▶ Assignment
Pictures are to be left out, and only the lines below starting at the one with "Jump to previous" and ending at the one with "This screenshot has width=576, height=521." are to be reproduced, each exactly, both ends included.

Stored data:
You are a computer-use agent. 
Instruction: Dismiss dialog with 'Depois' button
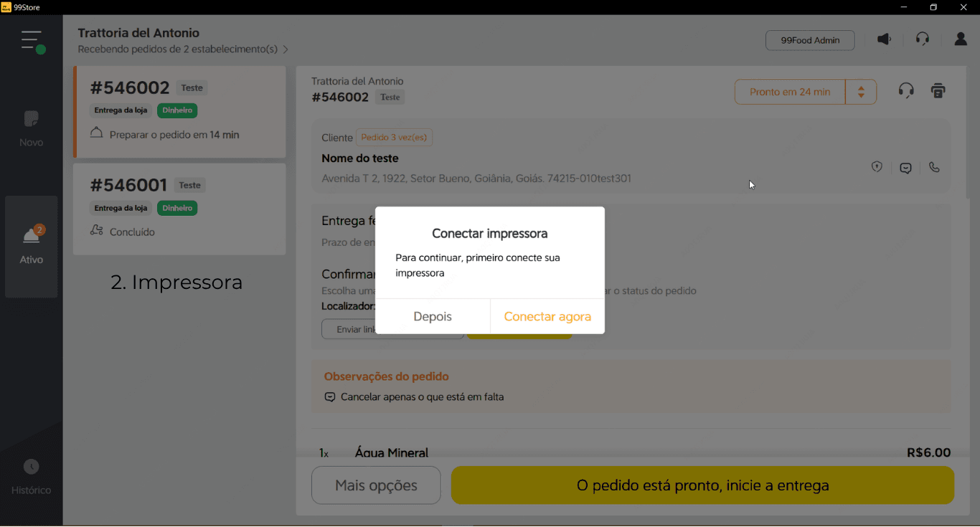point(433,316)
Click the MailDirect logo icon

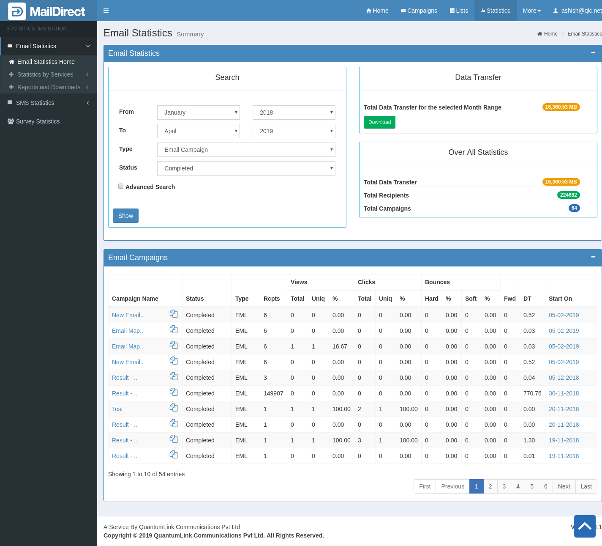pos(17,11)
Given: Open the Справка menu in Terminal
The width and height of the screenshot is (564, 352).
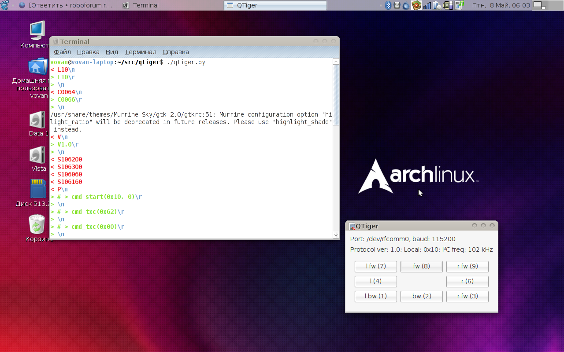Looking at the screenshot, I should tap(175, 52).
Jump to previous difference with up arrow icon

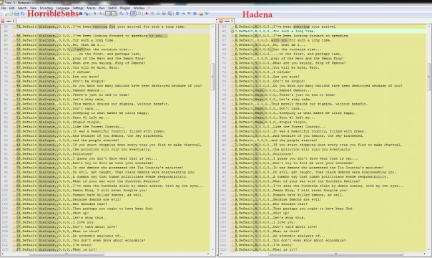tap(183, 14)
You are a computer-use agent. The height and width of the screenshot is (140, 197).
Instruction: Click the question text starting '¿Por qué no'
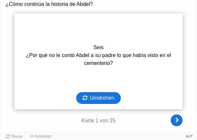coord(99,59)
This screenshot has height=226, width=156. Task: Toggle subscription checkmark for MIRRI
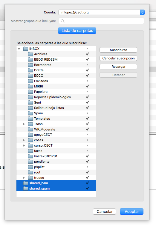(88, 86)

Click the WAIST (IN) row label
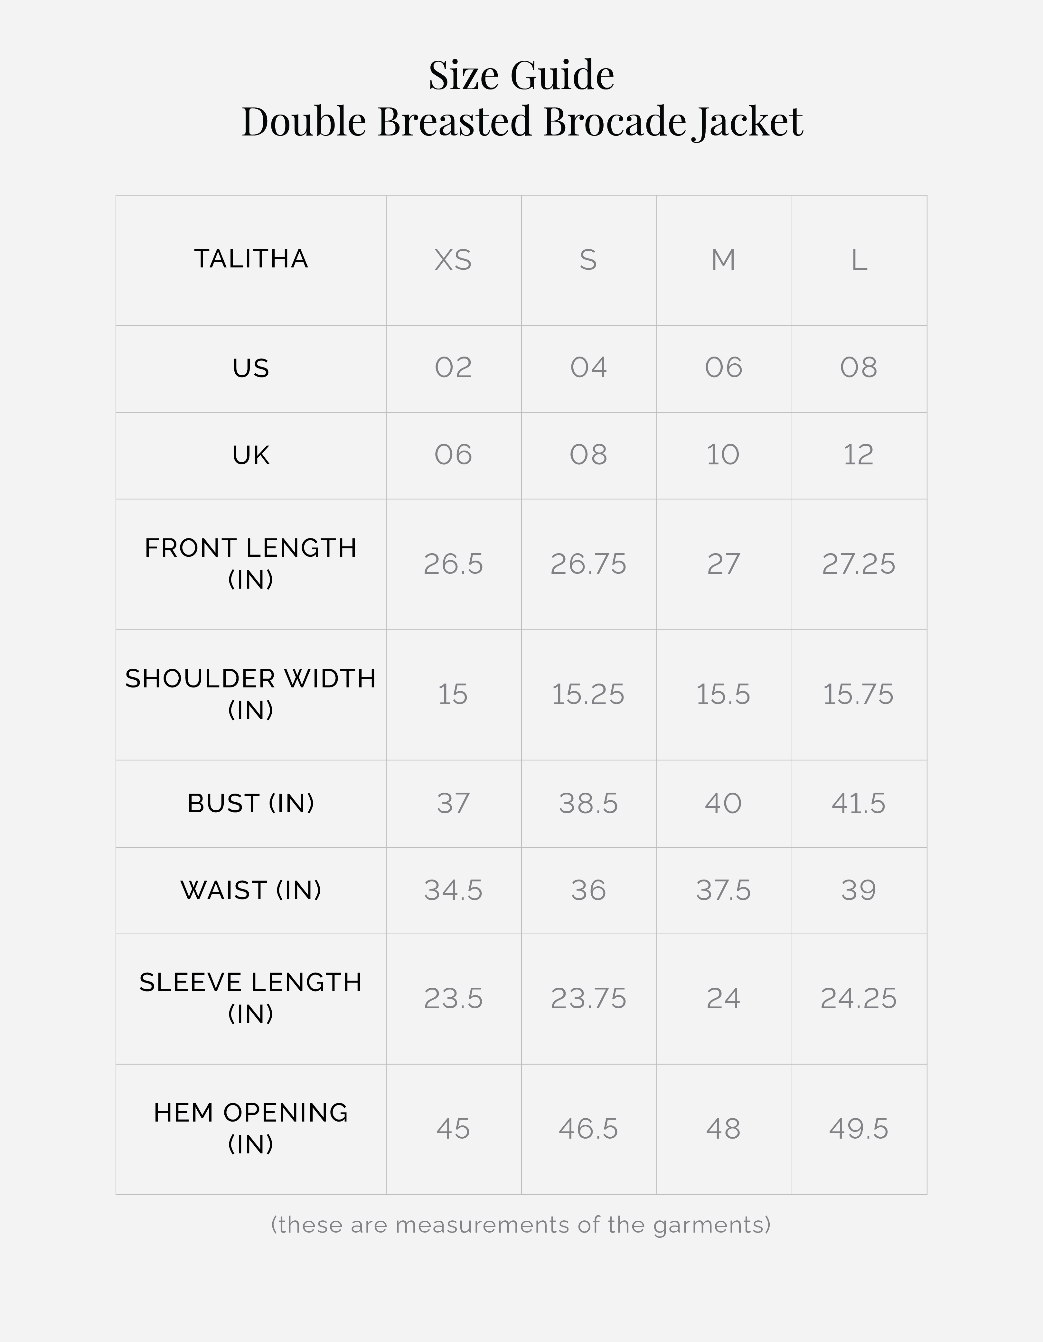pos(251,890)
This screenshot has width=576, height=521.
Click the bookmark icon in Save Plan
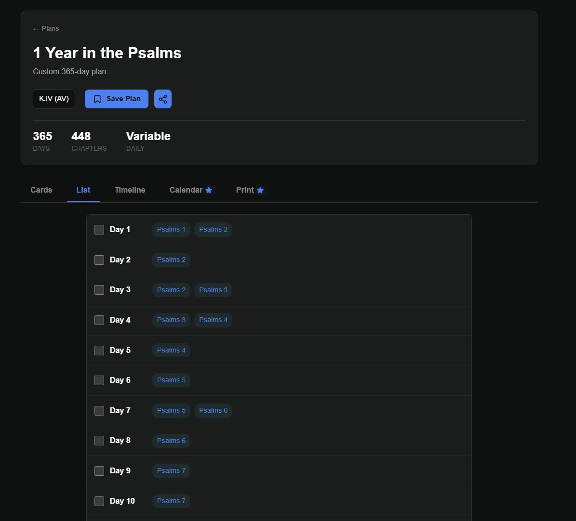click(97, 99)
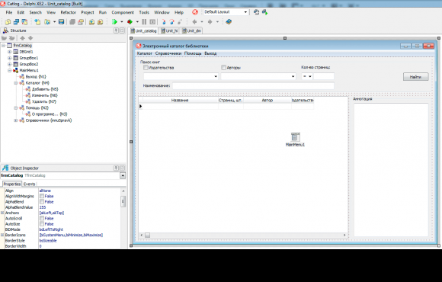Click the Pause icon in toolbar
442x282 pixels.
144,21
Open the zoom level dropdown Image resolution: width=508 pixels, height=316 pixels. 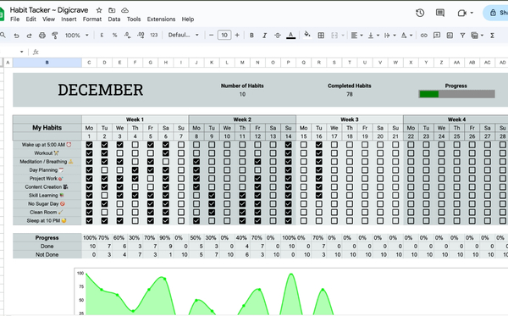click(x=77, y=36)
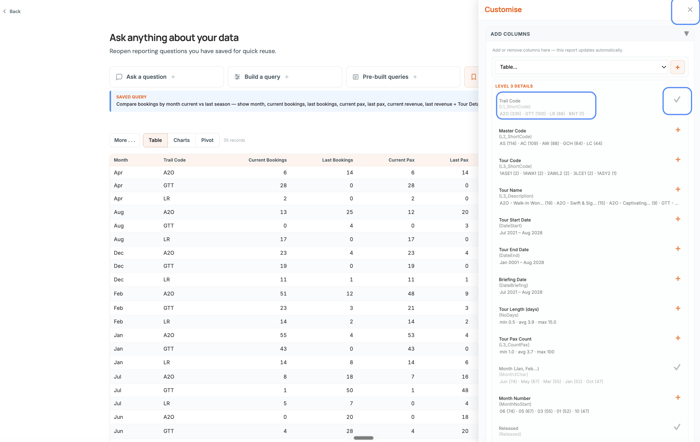Go Back to previous page
This screenshot has width=700, height=442.
(x=12, y=11)
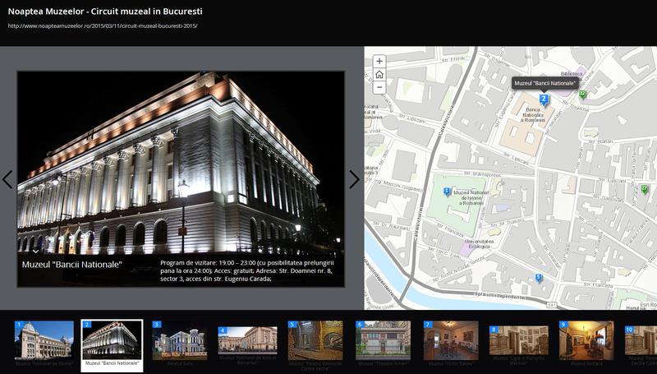Image resolution: width=657 pixels, height=374 pixels.
Task: Select thumbnail 4 National Art Museum
Action: click(x=247, y=340)
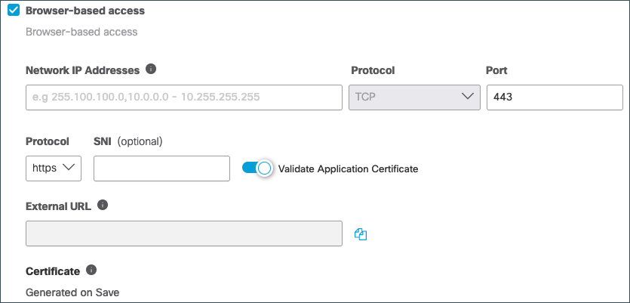The width and height of the screenshot is (630, 303).
Task: Click the bold Browser-based access heading
Action: [x=85, y=11]
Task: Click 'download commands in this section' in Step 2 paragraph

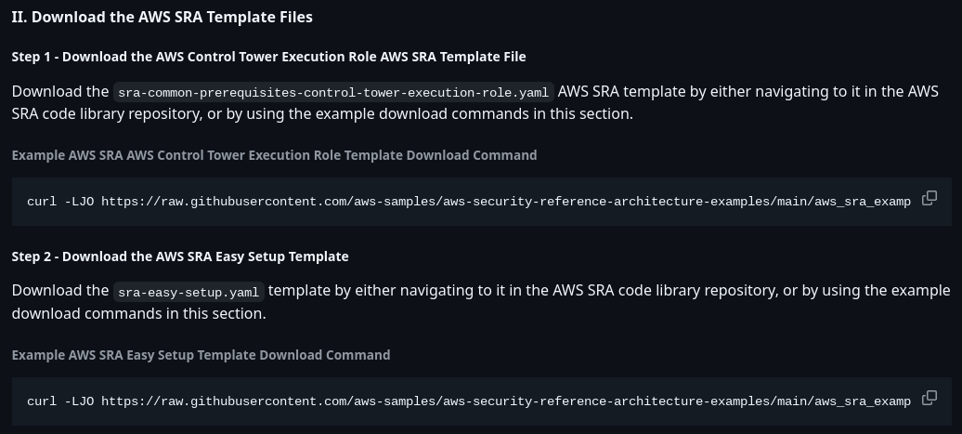Action: coord(137,314)
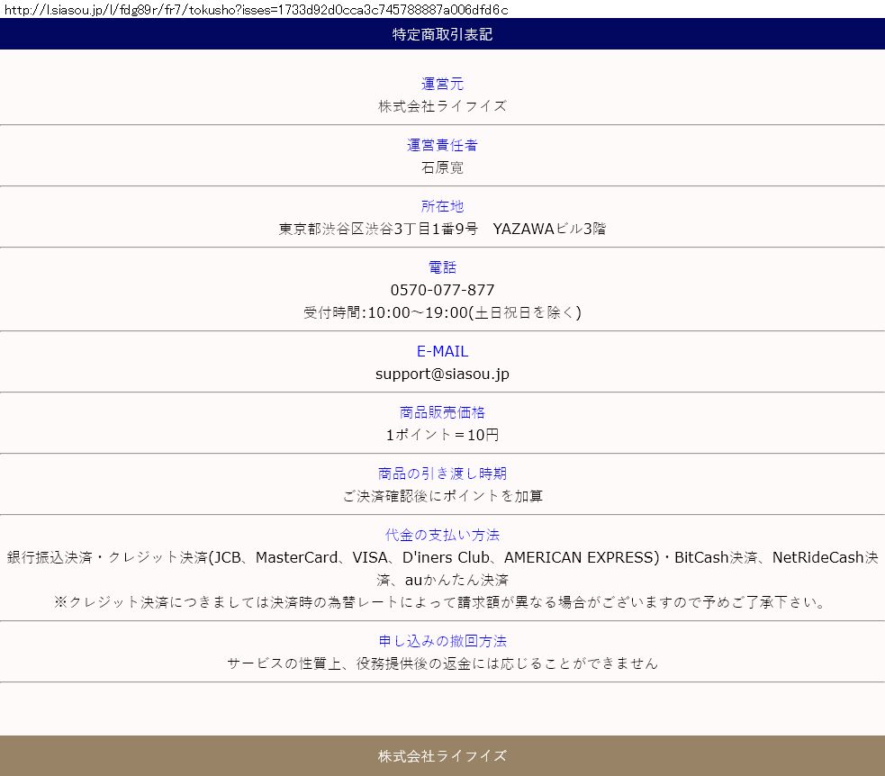
Task: Select the 代金の支払い方法 heading
Action: point(442,535)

▶ Written answer
Jump to previous difference with up arrow icon

tap(183, 14)
You are a computer-use agent. The height and width of the screenshot is (140, 197).
Instruction: Click the question text starting '¿Por qué no'
coord(99,59)
This screenshot has height=226, width=156. Task: Toggle subscription checkmark for MIRRI
(88, 86)

Click the WAIST (IN) row label
pos(251,890)
This screenshot has width=576, height=521.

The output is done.